2.) Line 80 in the manuscript: The free and bound ThT should not be impossible to quantify. A proton NMR spectrum should be able to tell the amount of free ThT in solution when compared to a free ThT reference spectrum. I can agree however that it would not have added significant information to the paper, but it would have been possible to do.
3.) Why did the authors use OD600 as a measure for self-association instead of DLS for example? It would have been interesting to see DLS spectra at various NaCl concentrations as it would also have provided extra information of how these proteins behave in high salt concentrations. This would also detect sub-populations of potential oligomers in solution. I would like to see DLS experiments in the paper. I think it will strengthen the paper.
3.) It is obvious from the study that NaCl makes a big difference on the ThT binding. How did the authors know that this effect is entirely due to the salt and not do different fiber shapes with various ThT affinity? Indirectly it would of course be an effect of the salt, but I think discussing this more is valuable.
4.) Even though the correlation between high NaCl concentrations and bound ThT is interesting, using a concentration of more than 200 mM NaCl in an experiment is not very common. Usually these experiments are conducted in PBS with a concentration of 140 mM NaCl. Everything higher are not psychically relevant anyways. What was the rationale for using these very high NaCl values?
Minor comment:
5.) In figure 4, is is quite hard to distinguish between the black and the dark green color. I would recommend changing the green to a red color to better see the data.
Author Response
See file attached.
Author Response File: 
Author Response.pdf
Reviewer 2 Report
Some comments on the manuscript:
- Pg 2 lines 51-52: it has been recently shown that ThT can bind to amyloidogenic proteins also in their native state (A covalent homodimer probing early oligomers along amyloid aggregation. Halabelian L, Relini A, Barbiroli A, Penco A, Bolognesi M, Ricagno S. Sci Rep. 2015 Sep 30;5:14651. doi: 10.1038/srep14651.)
- Pg 2 line 74 amend “the first notable thing” “the first relevant observation”
- Pg 3 line 102 and elsewhere: “absorbance at 600 nm”. Given that it is a suspension of insoluble aggregates I would rather speak of optical density rather than an absorbance that is typically recorded using clear solutions.

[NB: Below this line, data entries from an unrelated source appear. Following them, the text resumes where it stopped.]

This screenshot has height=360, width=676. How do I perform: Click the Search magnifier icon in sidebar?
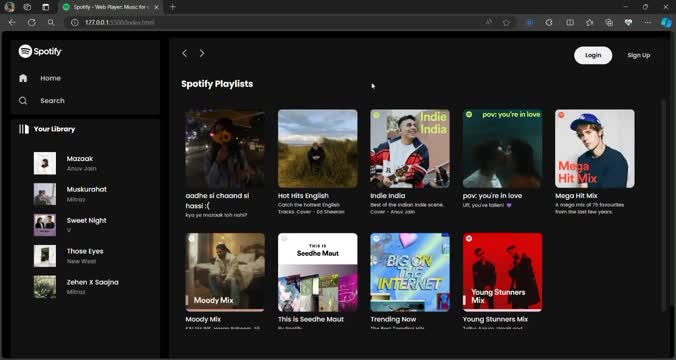pyautogui.click(x=23, y=100)
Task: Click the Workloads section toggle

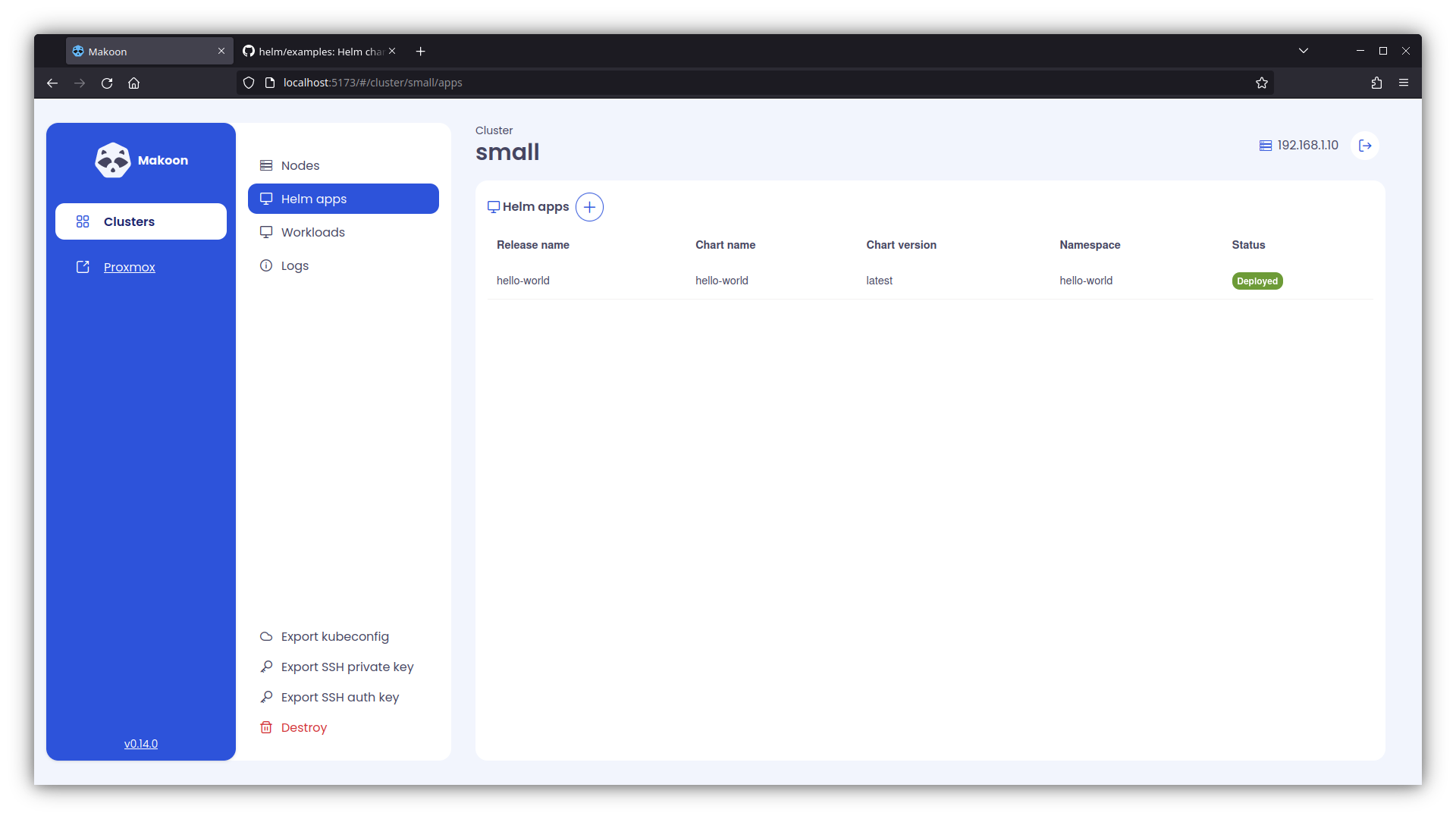Action: (312, 232)
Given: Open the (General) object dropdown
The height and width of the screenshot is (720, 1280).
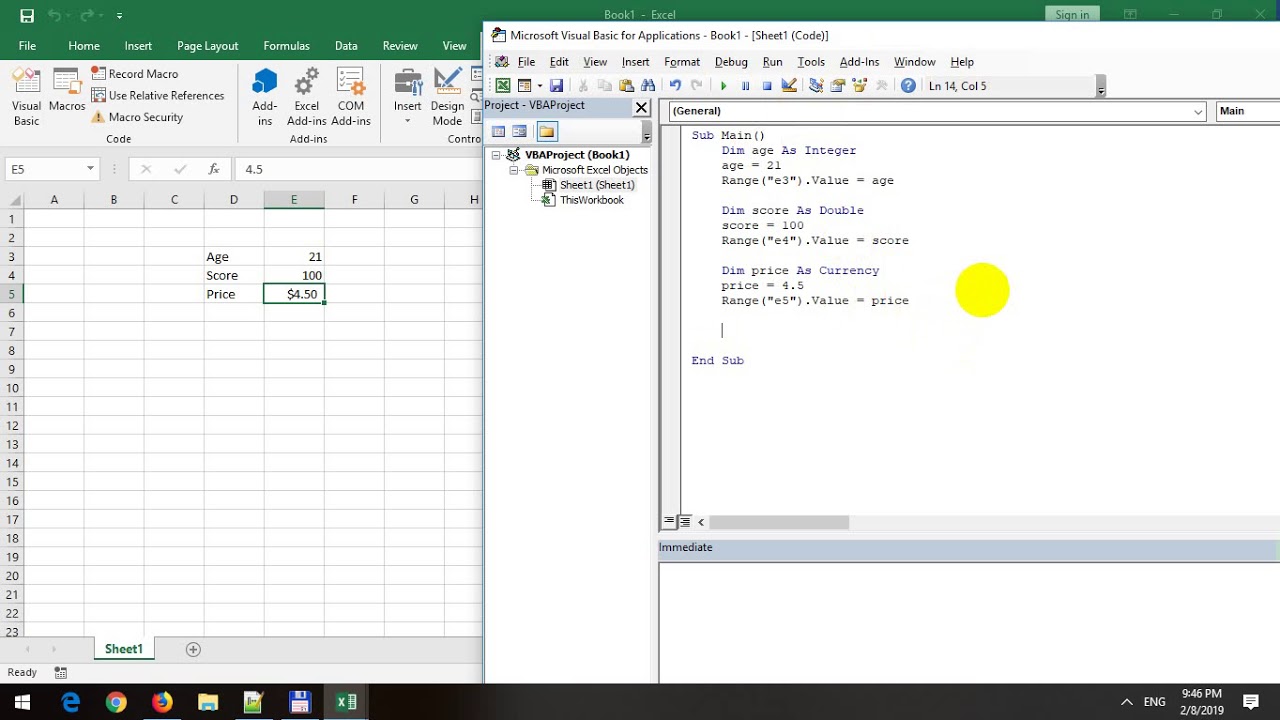Looking at the screenshot, I should [937, 111].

- The Authors are expert of FTIR on amyloid fibrils. Did they check if the transfer of fibrils into different solutions with increasing NaCl concentrations does (or does not) trigger any conformational change to the fibrils which may account for different binding under different conditions?
Author Response
See file attached.
Author Response File: Author Response.pdf
Round 2
Reviewer 1 Report
I have now read the revised manuscript from Mikalauskaite et al., and in my opinion the manuscript has been significantly improved by the introduction of FTIR data, and also by including another amyloid system for evaluation. I understand the authors' problem with the DLS experiments, as they mention that it might be hard to get reliable DLS data with too inhomogeneous samples. However, the FTIR spectra should be a good alternative method for evaluating the amyloid samples.
Taken together, I am happy with the response from the authors and in particular due to the fact that they took the time to add α-synuclein into the paper as suggested. I have no further comments to the authors and I acknowledge the paper for publication.